Chapter 11 Annex: Collaborating with Git and GitHub

This chapter is based/adapted on content from Happy Git and GitHub for the useR and Version Control with Git.

11.1 Motivation

In the past, students have reported the difficulty of collaborative work on R code and Rmd files. Student work with RStudio on their local computer, and share their code, report and data files on a shared drive and/or send updates by email. Such a situation may lead to a well known situation, nicely caught by the ‘notFinal.doc’ PhD Comic:

Figure 11.1: The ‘notFinal.doc’ PhD Comic, describing the very real struggle with trying to handle version with file names.

The 'notFinal.doc' [PhD Comic](https://phdcomics.com/comics/archive.php?comicid=1531), describing the very real struggle with trying to handle version with file names.

The goal of this chapter is to introduce students to ‘version control’, used by data scientists, bioinformaticians and programmers around to world to keep track of changes in code, Rmd reports, or any other (text-based) files, and efficiently collaborate among small and large teams. Version control is also relevant for solo projects, with a single developer, that care about reproducibility and traceability of their code and results.
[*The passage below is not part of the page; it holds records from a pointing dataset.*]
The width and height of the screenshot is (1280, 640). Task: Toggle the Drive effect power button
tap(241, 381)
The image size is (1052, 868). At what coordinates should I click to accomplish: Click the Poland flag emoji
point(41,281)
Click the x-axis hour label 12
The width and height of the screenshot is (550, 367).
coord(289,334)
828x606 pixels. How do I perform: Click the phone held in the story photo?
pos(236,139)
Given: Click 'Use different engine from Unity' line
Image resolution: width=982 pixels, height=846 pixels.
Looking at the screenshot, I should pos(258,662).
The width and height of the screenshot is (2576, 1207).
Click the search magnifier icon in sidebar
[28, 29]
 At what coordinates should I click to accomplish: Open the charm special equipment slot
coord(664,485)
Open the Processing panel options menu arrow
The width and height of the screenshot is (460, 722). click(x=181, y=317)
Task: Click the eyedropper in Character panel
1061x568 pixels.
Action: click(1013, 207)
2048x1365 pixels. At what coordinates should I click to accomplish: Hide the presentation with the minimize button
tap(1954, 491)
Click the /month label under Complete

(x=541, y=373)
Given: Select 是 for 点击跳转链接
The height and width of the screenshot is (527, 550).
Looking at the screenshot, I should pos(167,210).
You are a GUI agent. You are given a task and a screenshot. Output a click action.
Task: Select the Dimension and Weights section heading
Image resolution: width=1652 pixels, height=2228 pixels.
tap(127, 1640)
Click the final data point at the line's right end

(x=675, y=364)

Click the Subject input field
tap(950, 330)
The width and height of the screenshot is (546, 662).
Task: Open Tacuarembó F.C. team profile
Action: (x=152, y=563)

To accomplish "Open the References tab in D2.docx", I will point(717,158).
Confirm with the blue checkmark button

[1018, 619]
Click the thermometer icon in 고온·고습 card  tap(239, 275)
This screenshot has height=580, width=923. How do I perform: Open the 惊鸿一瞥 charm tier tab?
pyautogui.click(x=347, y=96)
Although there exist many other version control software, we will focus on Git and GitHub, and these two are widely used.

11.2 Automated version control

Version control records each change (addition, deletion or modification) that is made to a document, thus allowing to rewind back to any version of the document since its creation. These recorded changes can originate from different users that have made independent changes to the same document.

If two users modify the same part of the document at the same time on their respective computers, a conflict will occur, that can’t be automatically merged by the software (the software can’t decide whose changes should be kept and whose should be discarded, or how to merge them), and would thus have to be resolved by hand. In all other cases, changes are recorded and managed automatically by the version control software.

In addition to the actual changes to the file(s), the version control software also records metadata about the changes, such as who did the changes and when they were done.

Track changes

Editors such as Microsoft Word, Google docs or LibreOffice allow to record track changes, version history, or recording and displaying changes respectively. These allow users to highlight suggested changes in a document that the main author/reviewer then accepts or rejects. These are not the same as automatic version control:

  • Track changes can’t be done in parallel on the same document, unless a user is connected to an on-line version of the editor (such as Google docs or Microsoft Office 365).
  • Once a track change is accepted or rejected, it isn’t possible to return to previous version. Google and Microsoft OneDrive documents do allow this (and this require on-line access).
  • Track changes are only applicable to their respective formats (odt, docx, …), and not to code files, Rmd documents, or any other text-based files.
  • Track changes work on a single file, while version control tracks changes in all files of a project.
  • When editing code, it is essential to keep a valid source code file and functioning versions of the code, which in turn isn’t possible with track changes.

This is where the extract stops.